[Exercise description]: Rewrite the stretch of material from the line containing "The image size is (1393, 738)." through the line containing "Looking at the screenshot, I should [x=136, y=1027]." as a Markdown table. Use the columns "No." and "Entry", number each line, and skip any blank lines.
****
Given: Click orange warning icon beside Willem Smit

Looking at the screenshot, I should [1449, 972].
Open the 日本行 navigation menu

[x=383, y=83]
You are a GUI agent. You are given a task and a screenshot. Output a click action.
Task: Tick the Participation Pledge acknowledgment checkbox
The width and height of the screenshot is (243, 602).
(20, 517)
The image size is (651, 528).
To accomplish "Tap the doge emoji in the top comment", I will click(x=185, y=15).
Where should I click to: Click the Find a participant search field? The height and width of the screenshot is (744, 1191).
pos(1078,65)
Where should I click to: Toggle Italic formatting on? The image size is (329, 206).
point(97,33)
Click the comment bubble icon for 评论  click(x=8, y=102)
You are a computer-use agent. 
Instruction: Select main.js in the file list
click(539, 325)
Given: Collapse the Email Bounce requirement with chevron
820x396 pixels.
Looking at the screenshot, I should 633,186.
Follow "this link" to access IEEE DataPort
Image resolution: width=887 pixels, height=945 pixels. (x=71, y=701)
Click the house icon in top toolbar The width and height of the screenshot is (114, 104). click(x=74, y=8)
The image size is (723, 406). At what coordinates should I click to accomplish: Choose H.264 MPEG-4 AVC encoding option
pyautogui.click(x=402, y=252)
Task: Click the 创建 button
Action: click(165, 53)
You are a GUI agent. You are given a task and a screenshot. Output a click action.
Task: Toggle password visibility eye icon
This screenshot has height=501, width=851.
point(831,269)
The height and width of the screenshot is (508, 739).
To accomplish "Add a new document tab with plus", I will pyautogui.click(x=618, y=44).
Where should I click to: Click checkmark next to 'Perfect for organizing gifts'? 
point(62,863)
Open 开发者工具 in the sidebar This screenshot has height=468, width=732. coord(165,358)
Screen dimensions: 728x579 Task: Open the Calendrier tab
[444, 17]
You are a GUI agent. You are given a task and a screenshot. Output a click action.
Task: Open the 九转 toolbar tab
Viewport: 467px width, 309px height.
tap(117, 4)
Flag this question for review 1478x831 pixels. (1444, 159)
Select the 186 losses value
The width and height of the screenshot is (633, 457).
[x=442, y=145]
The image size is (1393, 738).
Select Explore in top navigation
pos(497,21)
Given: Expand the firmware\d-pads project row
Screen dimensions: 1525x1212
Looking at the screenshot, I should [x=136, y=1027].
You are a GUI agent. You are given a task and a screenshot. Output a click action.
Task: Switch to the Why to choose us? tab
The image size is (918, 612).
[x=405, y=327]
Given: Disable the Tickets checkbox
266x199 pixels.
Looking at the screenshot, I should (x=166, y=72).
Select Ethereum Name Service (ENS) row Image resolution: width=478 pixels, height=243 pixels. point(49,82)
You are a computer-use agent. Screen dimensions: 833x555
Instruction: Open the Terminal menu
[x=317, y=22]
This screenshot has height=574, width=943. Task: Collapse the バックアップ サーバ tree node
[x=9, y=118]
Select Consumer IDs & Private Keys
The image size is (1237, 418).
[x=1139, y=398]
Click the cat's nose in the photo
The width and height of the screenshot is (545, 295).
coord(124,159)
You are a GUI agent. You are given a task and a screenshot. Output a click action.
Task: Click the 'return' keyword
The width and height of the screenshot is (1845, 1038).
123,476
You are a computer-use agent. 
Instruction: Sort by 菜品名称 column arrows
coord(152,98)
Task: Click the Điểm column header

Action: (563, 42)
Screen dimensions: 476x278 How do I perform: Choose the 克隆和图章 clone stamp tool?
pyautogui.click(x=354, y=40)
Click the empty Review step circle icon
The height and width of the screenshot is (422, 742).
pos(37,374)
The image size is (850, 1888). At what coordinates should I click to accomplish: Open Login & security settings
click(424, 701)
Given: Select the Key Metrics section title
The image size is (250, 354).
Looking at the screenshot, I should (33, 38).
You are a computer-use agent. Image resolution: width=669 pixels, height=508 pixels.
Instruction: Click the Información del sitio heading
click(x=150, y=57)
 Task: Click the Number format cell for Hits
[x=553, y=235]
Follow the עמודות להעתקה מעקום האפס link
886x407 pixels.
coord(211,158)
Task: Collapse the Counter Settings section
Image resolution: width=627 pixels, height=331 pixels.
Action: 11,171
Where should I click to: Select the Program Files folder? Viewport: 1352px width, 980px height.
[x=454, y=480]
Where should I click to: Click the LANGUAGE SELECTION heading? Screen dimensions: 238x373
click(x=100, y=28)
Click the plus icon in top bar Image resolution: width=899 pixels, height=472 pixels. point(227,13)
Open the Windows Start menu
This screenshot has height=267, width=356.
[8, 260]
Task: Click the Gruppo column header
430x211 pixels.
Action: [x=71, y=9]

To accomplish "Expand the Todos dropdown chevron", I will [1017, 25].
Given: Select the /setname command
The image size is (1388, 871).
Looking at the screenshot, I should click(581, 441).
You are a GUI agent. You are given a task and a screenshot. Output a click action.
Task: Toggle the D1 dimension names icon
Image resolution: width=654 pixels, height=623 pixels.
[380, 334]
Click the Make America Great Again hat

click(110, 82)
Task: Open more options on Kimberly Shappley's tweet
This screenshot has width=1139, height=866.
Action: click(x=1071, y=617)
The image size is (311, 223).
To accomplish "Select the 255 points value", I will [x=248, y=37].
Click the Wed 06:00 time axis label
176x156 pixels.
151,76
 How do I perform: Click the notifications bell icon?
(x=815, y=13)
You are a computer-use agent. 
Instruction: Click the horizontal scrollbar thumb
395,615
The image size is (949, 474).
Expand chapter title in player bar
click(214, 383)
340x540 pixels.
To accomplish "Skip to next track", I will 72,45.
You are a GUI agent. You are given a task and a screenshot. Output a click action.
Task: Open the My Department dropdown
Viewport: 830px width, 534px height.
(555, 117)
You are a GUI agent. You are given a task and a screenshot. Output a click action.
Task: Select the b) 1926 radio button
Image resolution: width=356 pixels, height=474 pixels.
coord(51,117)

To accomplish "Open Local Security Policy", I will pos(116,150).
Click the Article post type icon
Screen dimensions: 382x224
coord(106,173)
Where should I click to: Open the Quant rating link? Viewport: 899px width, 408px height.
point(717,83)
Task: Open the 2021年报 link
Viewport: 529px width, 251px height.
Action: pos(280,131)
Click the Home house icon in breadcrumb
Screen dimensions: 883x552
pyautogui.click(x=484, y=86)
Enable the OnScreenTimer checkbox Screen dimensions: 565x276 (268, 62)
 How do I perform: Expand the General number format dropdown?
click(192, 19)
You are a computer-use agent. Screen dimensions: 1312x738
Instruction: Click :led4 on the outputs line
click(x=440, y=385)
****
[Exercise answer]:
| No. | Entry |
|---|---|
| 1 | The image size is (1393, 738). |
| 2 | Select Explore in top navigation |
| 3 | pos(497,21) |
| 4 | Given: Expand the firmware\d-pads project row |
| 5 | Screen dimensions: 1525x1212 |
| 6 | Looking at the screenshot, I should [x=136, y=1027]. |